Pitt poured a cup of old, cold coffee and stuck it in the microwave. He stared through the glass window at the cup as it revolved, his eyes narrowed in thought.
Jordan broke the spell. "I know what you're thinking, but I haven't been given the manpower to rescue Diaz and Smith and break up the Kaiten Project in one operation."
"I can't believe the President is turning his back on them."
"He's not about to go public and threaten a war over the abductions when he's at a distinct disadvantage. Our first priority is to dismantle the Kaiten Project. Once we've accomplished that matter, only then will the President give us his blessing to use whatever force it takes to free Smith and Diaz."

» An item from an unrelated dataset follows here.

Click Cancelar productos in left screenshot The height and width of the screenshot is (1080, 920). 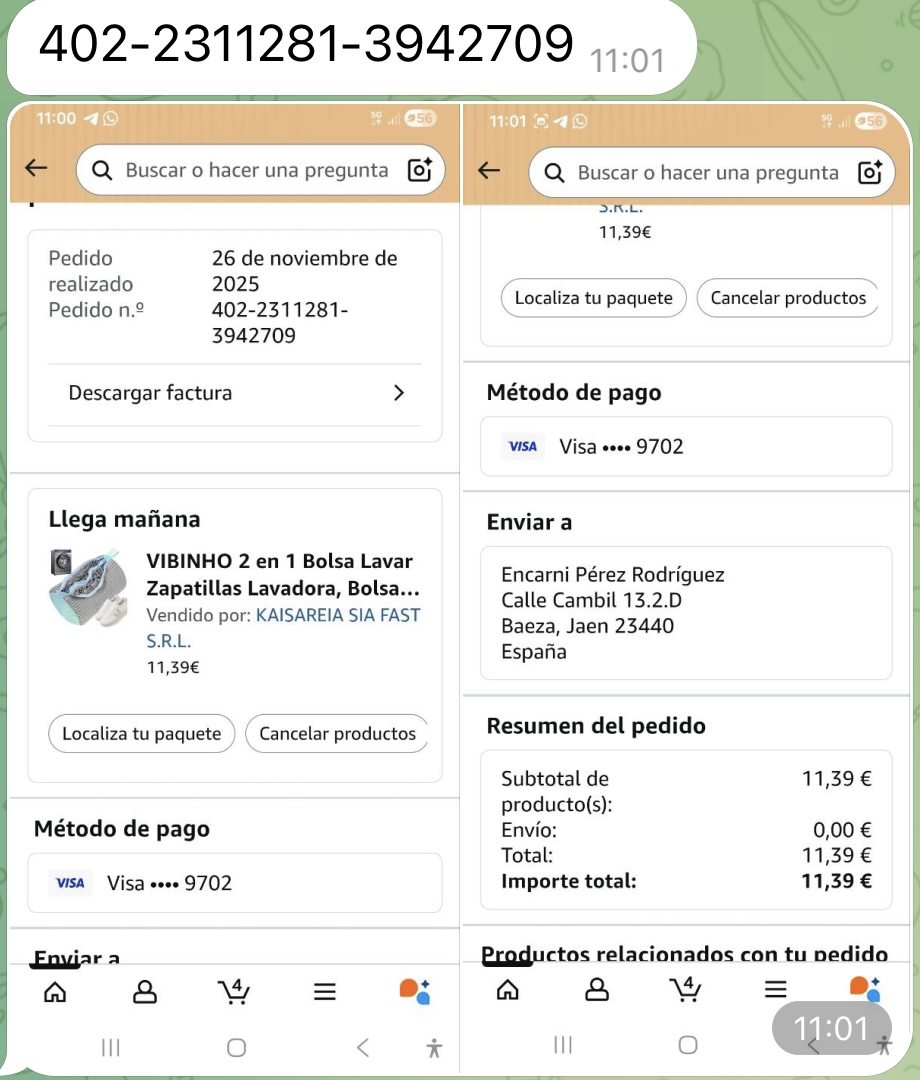pos(337,734)
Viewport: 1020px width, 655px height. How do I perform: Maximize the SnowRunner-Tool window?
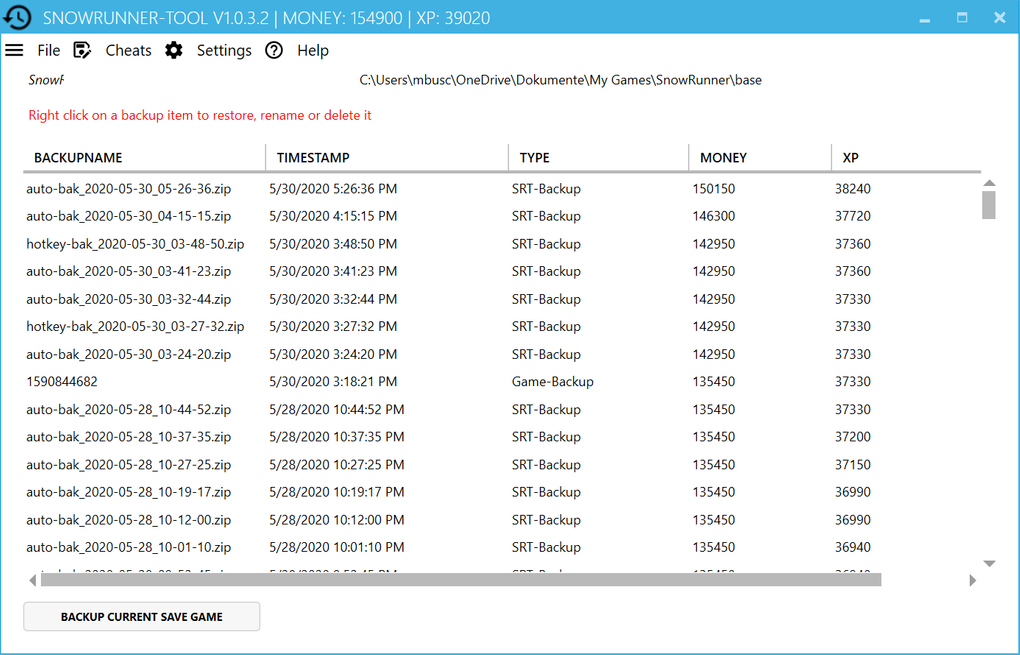962,18
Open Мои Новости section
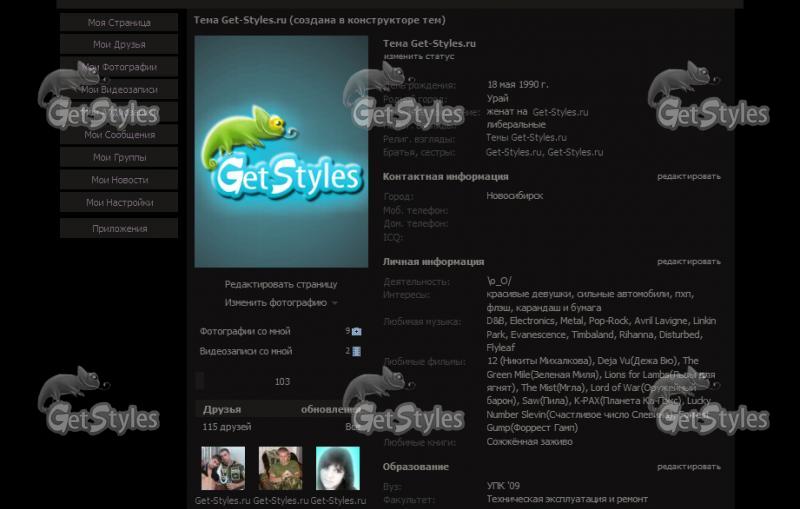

"So we're back to mystical Ajima Island," Pitt said harshly. "You say it's the only painting of the series Suma doesn't own?"
"Yes," Jordan replied. "Hanamura said he acted almost desperate to get his hands on it."
"Any clue to where it might be?"
"The Ajima painting was last seen in the Japanese embassy in Berlin just before Germany fell. Old OSS records claim it was included with art the Nazis plundered from Italy, and transported by train to northwestern Germany ahead of the advancing Russian Army in the last weeks of the war. Then it disappeared from history."
"No record at all of it having been recovered?'
"None."
"And we have no idea as to the island's general location or its appearance?"
"Not a scrap."
"Unfortunate," Pitt commented. "Find the painting, match the shape of the shoreline portrayed by the artist, and you have the location of Hideki Suma's extortion hideaway, or so it says in a bedtime story."
Jordan's eyes narrowed. "It happens to be the best lead we've got going for us."
Pitt wasn't convinced. "Your spy planes and satellites should easily detect the installation."
"The four main islands of Japan-- Honshu, Kyushu, Hokkaido, and Shikoku-- are surrounded by nearly a thousand smaller islands. Finding the right one can hardly be called easy."